[SECOAUTH-80] Separate out Servlet API concerns from OAuth protocols #111
Description
Priority: Major
Original Assignee: Ryan Heaton
Reporter: Dave Syer
Created At: Wed, 27 Jul 2011 14:09:30 +0100
Last Updated on Jira: Tue, 6 Sep 2011 17:24:39 +0100
Separate out Servlet API concerns from OAuth protocols is a useful design goal. Spring Security itself has moved in this direction over the years and it has proved very productive. Spring Social already has a platform agnostic set of APIs for the consumer side, so it would make sense leverage that work in some way.
Comments:
rheaton on Sat, 3 Sep 2011 02:52:39 +0100
I don't have any problem with the goal, but it's tricky when you need to do things like redirect the user to the provider. If you separate our the servlet API, then you have to provide some kind of abstraction for redirecting the user.

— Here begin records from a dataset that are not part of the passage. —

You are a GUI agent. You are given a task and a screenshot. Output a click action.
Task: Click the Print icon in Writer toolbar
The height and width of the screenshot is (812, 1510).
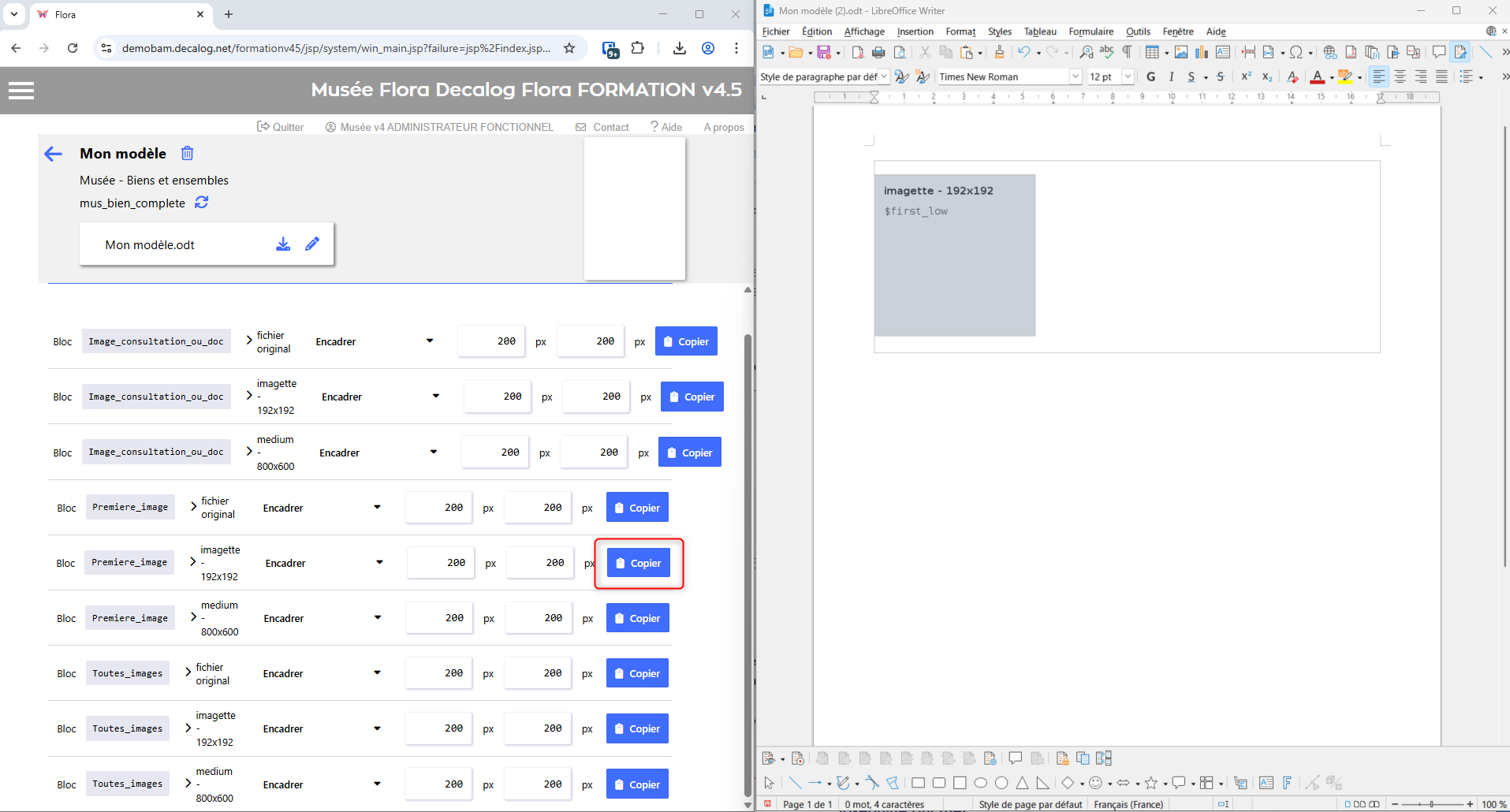878,53
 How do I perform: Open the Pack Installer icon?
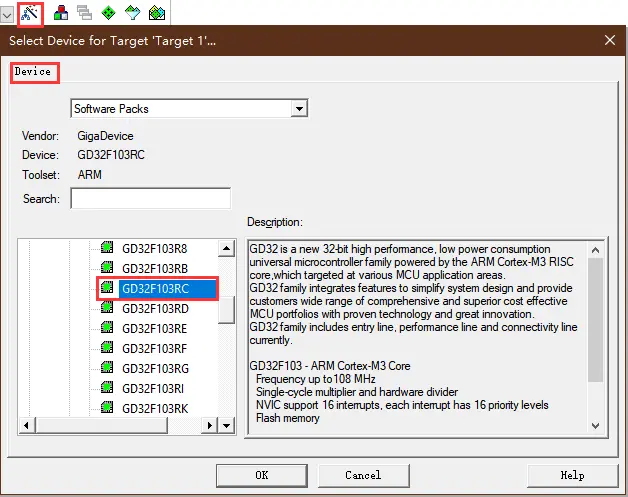(x=156, y=13)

david_syer on Tue, 6 Sep 2011 17:24:39 +0100
Spring Security Core manages to do a better job of this, so I think it must be possible. It doesn't have to be a top priority for 1.0, I agree. In fact it probably fits well with the effort to harmonise with Spring Social (SECOAUTH-62) which is also unlikely to be a high priority for 1.0.